I hope they improved this in production. I think it was a bit of a "sore spot" with the design. One of the Roadsters I saw at Pebble Beach a couple years back had the button sunk down into the door.
Two things I learned from the Tesla reps working the show:
1) The Model S intro on March 5 will be delayed. It won't be ready by then.
2) They don't know when production will cut over to the newly designed interior. Early 2009 cars may not get it.
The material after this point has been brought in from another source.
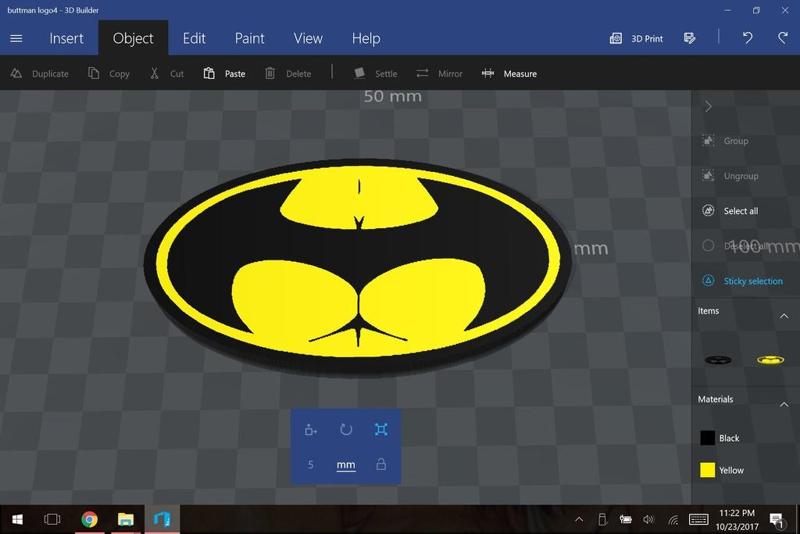The height and width of the screenshot is (534, 800).
Task: Click Select all in the side panel
Action: tap(708, 211)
I almost got a test drive on a DT1.5 car once. I was in MP and they said they would let me take VP11 out, but when it came back in the sales guy said "no more test drives" because others were complaining of a clunking from the rear suspension. They said it had to be sent back to HQ for adjustment. There must be something that can get noisy when not adjusted right. Again, they may have solved this on production cars already.
THAT SUCKS !!!
I am an early 2009 model and part of the reason I took the delay for the Sport model was to get the newly designed interior.
Sounds like the driver needs a redesign ! :tongue: (Or the floor)
I wonder if the car would "work" with lifting doors?
Another argument for keyless entry. There are aftermarket versions but don't know if they are any good.
I'm sorry but I see this as a flaw. There are many available designs to close a trunk without getting handprints all over it.
That seems to be a common theme among owners. I drove the Ebox with it's regen on a slider. It was the most fun part of that car.
Thanks for sharing TD.
Was not quite sure if you had the top on for the drive and getting in and out.